324 P.3d 623
Or. Ct. App.2014Background
- Petitioner and respondent are former romantic partners who share a son, J; petitioner sought a stalking protective order (SPO).
- Petitioner testified to four contacts by respondent between April and September 2011: an April in-person confrontation at her garage during supervised pickup; repeated June calls/texts threatening to call police/DHS and a welfare check; a September 3 in-person incident where respondent said “I wish you were dead” and advanced toward her; and September 12–13 messages reporting a missing-child report and threats to seek custody if petitioner did not respond.
- Petitioner had prior allegations of physical abuse by respondent from 2003–2004 and said she felt alarmed by the 2011 contacts.
- The trial court entered a permanent SPO under ORS 30.866; respondent appealed challenging sufficiency of evidence.

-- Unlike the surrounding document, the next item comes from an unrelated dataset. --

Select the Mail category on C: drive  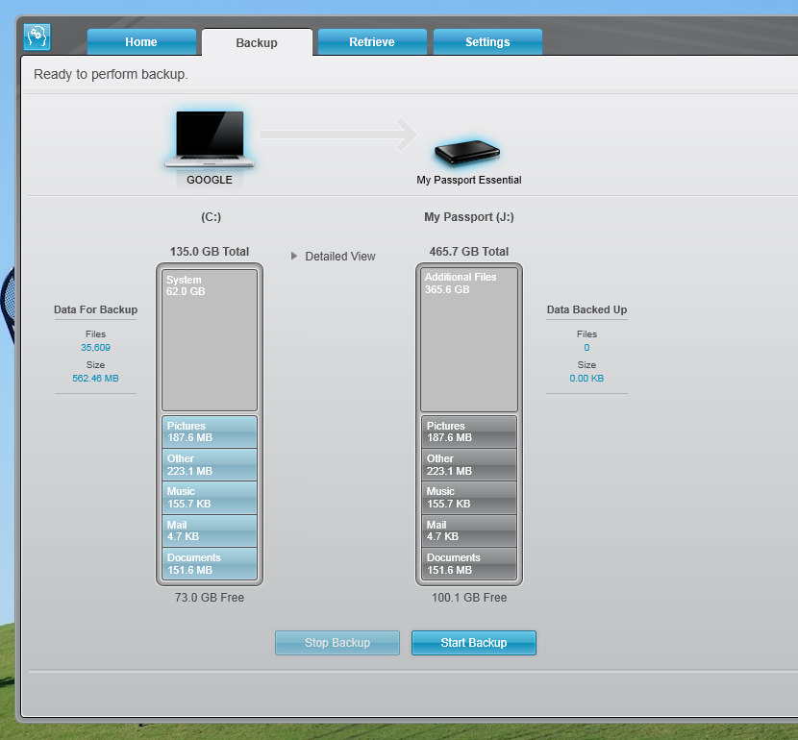pyautogui.click(x=210, y=531)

- The Court of Appeals reviewed for any evidence (not de novo) and evaluated whether the contacts were "repeated and unwanted" and, for speech-based contacts, whether they met the Rangel threat standard.
Issues
| Issue | Petitioner's Argument | Respondent's Argument | Held |
|---|---|---|---|
| Whether contacts meet ORS 30.866’s "repeated and unwanted" contact requirement | The four incidents cumulatively constitute repeated, unwanted contact causing reasonable fear | Two or more contacts were nonqualifying speech or were permitted contacts; respondent was not reckless regarding their unwanted nature | Reversed: evidence insufficient because fewer than two qualifying contacts established |
| Whether speech-based contacts satisfy Rangel threat standard | Petitioner contends calls/texts and custody-threat messages alarmed her and were part of repeated harassment | Respondent argues messages threatened lawful action (police/DHS/custody), not imminent unlawful violence, so Rangel not satisfied | Held that June and Sept 12–13 communications did not meet Rangel (no imminent, serious violent threat; lawful means threatened) |
| Whether "I wish you were dead" is a qualifying threat under Rangel | Petitioner argues the statement plus advancing conduct caused objective alarm | Respondent contends phrase was hyperbolic anger, not an unequivocal threat of imminent violence | Held the statement was an impotent expression of anger and not a Rangel-qualifying threat; noncommunicative conduct did not produce objectively reasonable alarm |
| Sufficiency of contacts overall to support SPO | Petitioner argues cumulative contacts (speech + in-person) meet statutory elements including reasonable fear | Respondent argues insufficient qualifying contacts and lack of objective alarm/fear for violence | Held insufficient: only April incident remained potentially qualifying, but two qualifying contacts are required, so SPO unsupported |
Key Cases Cited
- Brown v. Roach, 249 Or. App. 579 (2012) (standard of review: appellate review for any evidence and legal errors when de novo not warranted)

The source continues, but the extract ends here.